Prevention, IMO & IME, is always better than a cure. :nonod:

As for allowing a deaf-cat to roam at large, that's asinine - it's no more intelligent & reasoned to allow
a blind animal to roam at large, since any hazard that requires the use of either major sense CAN'T be
sensed, & avoided. Deaf animals are at far-greater risk for auto-accidents, plus their own species cannot
communicate with them vocally - leading to misunderstandings that can be fatal, or serious injuries.


Little Zooey said:


> Oh, where do I start?
> 
> Not only not indoor, but you can't have kittens if you work, or can't adopt at Christmas, even if (like us) you spend
> two weeks at home with no visitors.
> ...


Congratulations on the coming arrivals. :yesnod:


Polski said:


> Not tried to rehome from a rescue myself - cats just turn up, but I sometimes feel rescues can stick
> too rigidly to their own guidelines.
> 
> Most won't rehome to families with young children. Why?
> ...


Very much agree. I've volunteered with rescues who housed their cats in single large rooms, one colony
of compatible cats per room, with multiple trees, shelves, litter-boxes with & without hoods, & so on -
but no way that arrangement is the equivalent of a multiple-room apt or house for one or several cats.

The big gap i see in the USA is the number of cat-owners who don't grasp that cats are vertical animals
& that time-sharing of space means they MUST have at least 1 cat-tree, & preferably 1 per cat in more than
one room. Resting shelves [hooked to window-sills, designated by grippee pads on bookshelves or curio
shelves, etc] & enclosed hiding spaces [barrels, cubbies, an open box or basket on its side, etc] are also
cat-pleasing 'architecture'.

Windows with an outdoor bird-feeder, a hummingbird feeder, butterfly-attracting plants, etc, are other
cat-enrichment "toys" for enjoying watching critters.

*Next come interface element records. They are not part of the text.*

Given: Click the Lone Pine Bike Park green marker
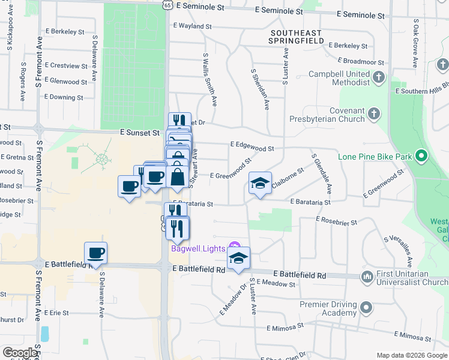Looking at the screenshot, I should click(421, 157).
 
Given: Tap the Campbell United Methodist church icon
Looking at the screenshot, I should click(378, 77).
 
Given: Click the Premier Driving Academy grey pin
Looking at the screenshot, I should click(366, 308).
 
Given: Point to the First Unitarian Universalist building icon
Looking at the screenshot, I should click(367, 277).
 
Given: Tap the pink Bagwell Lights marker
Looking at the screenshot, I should click(235, 248).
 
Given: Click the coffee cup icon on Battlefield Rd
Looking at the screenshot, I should click(95, 253).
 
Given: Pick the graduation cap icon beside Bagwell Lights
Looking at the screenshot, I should click(239, 258).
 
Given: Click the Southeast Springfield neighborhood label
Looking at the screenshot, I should click(297, 37).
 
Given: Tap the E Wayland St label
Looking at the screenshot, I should click(192, 26).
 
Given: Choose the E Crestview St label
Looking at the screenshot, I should click(66, 65).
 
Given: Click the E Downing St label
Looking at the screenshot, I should click(64, 97).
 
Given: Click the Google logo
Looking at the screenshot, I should click(20, 353).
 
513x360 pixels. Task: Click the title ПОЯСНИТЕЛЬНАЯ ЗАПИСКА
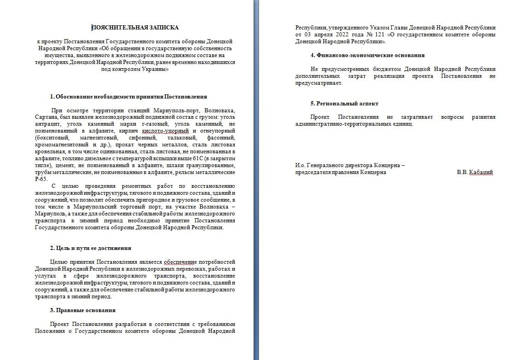click(x=135, y=28)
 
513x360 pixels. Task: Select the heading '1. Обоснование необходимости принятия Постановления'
click(x=128, y=97)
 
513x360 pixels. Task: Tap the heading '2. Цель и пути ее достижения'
click(x=91, y=248)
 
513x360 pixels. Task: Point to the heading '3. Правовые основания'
click(x=82, y=310)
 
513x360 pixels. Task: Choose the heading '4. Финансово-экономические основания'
click(x=367, y=55)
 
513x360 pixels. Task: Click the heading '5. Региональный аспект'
click(x=344, y=104)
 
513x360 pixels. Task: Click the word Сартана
click(x=46, y=117)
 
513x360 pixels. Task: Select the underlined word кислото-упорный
click(x=137, y=131)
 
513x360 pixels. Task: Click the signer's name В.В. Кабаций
click(x=475, y=172)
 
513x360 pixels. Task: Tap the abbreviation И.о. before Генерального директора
click(x=301, y=165)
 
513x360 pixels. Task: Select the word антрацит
click(x=46, y=124)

Indoors, a *well-protected* aquarium is a nice
add-on, with denizens to watch - fish, invertebrates, _________ .

I've heard cat-owners tell me their cat _"doesn't play"_.
Well, duh! - they don't often do so ON THEIR OWN. A flirt-pole wielded with skill is a very cheap toy, & i have
many times demonstrated how their supposedly-dull cat can come to life in a matter of seconds, pouncing,
stalking, leaping like an acrobat, & getting a terrific workout while having great fun.

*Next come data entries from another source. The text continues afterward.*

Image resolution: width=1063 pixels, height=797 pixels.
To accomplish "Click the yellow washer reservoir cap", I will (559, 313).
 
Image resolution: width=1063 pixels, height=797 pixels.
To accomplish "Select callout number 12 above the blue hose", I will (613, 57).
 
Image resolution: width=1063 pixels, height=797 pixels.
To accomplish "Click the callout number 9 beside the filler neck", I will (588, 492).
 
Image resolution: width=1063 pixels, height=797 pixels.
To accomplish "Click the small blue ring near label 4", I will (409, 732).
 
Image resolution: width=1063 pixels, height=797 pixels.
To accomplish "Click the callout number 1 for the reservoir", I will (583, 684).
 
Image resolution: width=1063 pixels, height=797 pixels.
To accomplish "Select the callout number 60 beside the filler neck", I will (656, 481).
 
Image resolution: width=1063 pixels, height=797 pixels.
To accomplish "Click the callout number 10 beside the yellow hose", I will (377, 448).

If U own a cat & are too dam*ed lazy to play with her or him, but would rather Ur cat would amuse her-
or himself by assaulting the local wildlife, I don't think U deserve a cat. "Easy maintenance" shouldn't include
letting the wildlife community take up the slack for owners who don't give a rat's a$$.


henryscat said:


> There does seem to be an absence of common sense in some instances
> 
> I know of a well-known rescue that refuses to home cats to anyone living on or near a main road - even where that
> would be an indoor home, or one with a cat-proof garden, rendering the location of the house irrelevant.
> ...


It's a valid question.

I think shelters or rescues should give their reasons for refusing to permit an adoption - & allow the applicant
to correct the deficiency.

But *i would not change my mind*, & allow a cat to roam at large,
merely to get an adoption approved. I've seen the bad outcomes far too-many times, for the roaming cat
& for the local community - human & non -- to alter my indoor-only policy. It's not worth the risk.

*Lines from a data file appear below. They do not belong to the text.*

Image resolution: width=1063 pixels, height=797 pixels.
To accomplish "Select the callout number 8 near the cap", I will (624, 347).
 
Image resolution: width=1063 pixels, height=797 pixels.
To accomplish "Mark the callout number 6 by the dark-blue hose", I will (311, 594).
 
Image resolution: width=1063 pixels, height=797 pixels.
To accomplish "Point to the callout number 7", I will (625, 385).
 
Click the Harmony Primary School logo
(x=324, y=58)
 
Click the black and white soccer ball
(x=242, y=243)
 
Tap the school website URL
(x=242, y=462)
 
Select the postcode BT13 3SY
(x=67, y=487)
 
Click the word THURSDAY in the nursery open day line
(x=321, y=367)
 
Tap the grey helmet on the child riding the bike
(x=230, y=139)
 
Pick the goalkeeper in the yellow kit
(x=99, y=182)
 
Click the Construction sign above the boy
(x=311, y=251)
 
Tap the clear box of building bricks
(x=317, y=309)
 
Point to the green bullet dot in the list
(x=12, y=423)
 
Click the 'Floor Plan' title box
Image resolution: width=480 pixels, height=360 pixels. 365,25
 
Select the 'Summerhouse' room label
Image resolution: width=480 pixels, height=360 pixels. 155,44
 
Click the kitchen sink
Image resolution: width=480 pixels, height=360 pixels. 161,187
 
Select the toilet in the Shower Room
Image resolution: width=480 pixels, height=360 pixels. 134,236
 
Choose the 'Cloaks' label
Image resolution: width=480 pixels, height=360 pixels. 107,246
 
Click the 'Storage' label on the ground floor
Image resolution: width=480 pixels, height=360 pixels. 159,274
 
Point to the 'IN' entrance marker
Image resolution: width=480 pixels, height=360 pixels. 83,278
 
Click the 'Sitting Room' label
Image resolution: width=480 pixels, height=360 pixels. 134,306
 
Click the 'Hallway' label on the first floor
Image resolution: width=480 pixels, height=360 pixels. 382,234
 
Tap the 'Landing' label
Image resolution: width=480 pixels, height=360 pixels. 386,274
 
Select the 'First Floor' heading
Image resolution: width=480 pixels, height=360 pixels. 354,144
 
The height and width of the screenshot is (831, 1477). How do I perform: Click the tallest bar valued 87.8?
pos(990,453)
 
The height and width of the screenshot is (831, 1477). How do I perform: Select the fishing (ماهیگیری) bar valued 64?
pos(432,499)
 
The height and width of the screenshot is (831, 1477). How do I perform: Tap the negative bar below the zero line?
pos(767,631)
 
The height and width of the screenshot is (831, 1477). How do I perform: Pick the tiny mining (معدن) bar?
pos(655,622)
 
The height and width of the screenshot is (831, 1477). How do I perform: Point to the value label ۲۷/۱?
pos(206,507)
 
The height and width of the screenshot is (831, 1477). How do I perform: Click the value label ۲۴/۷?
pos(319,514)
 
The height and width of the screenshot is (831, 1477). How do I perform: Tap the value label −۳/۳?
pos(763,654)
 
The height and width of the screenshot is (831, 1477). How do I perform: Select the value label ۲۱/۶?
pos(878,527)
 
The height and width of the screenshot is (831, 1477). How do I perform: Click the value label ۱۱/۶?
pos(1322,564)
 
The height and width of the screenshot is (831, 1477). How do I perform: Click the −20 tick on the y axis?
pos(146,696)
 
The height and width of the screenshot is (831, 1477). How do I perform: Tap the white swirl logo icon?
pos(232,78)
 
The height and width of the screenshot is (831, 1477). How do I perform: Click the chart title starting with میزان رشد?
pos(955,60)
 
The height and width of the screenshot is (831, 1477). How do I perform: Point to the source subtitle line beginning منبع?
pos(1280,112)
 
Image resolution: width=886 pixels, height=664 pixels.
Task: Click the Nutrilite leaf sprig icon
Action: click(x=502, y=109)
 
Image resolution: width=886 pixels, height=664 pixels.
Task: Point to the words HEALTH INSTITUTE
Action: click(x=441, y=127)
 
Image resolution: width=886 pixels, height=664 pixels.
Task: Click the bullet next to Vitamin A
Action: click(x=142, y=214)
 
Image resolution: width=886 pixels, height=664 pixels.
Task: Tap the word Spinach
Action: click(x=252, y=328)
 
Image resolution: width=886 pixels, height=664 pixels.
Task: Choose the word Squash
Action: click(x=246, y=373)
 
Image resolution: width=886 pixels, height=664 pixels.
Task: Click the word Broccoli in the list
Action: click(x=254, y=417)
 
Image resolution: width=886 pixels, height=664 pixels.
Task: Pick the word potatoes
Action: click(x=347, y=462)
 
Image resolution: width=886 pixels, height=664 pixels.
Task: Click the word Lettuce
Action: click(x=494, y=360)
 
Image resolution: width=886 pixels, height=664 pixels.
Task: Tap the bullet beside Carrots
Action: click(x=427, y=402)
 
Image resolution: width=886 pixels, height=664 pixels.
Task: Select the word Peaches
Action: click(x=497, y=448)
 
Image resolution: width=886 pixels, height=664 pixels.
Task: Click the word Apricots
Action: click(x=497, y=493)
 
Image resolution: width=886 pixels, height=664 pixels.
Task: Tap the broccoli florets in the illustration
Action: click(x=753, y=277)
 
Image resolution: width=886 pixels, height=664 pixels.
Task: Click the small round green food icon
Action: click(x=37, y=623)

I'd love to have an outdoor space like the screened-room that i borrowed to rehab a crow, years ago -
the owner had 3 or 4 gorgeous Persians, & had built her 10 x 15 screened room for her beloved cats.
It had resting & climbing shelves, fully-enclosed tree trunks to climb, faced southeast for sun with less
intensity, had 3 birdfeeders - one on each open side - & a solid wall to the north for storm protection.

Wonderful for the cats - & crucial for the badly-injured crow, who learned to fly again in a protected space.
.
.


----------



## BeauNoir (Sep 16, 2012)

We found it was the other way around, our cat is indoor and outdoor (well, 98% indoor but has issues with litter trays and enjoys a good sunbathe so goes outside occasionally.)

We went to a rescue and said it would be pretty tough to keep the second cat inside all the time and they said they only rehome to completely indoor only homes. :/

You can't win!


----------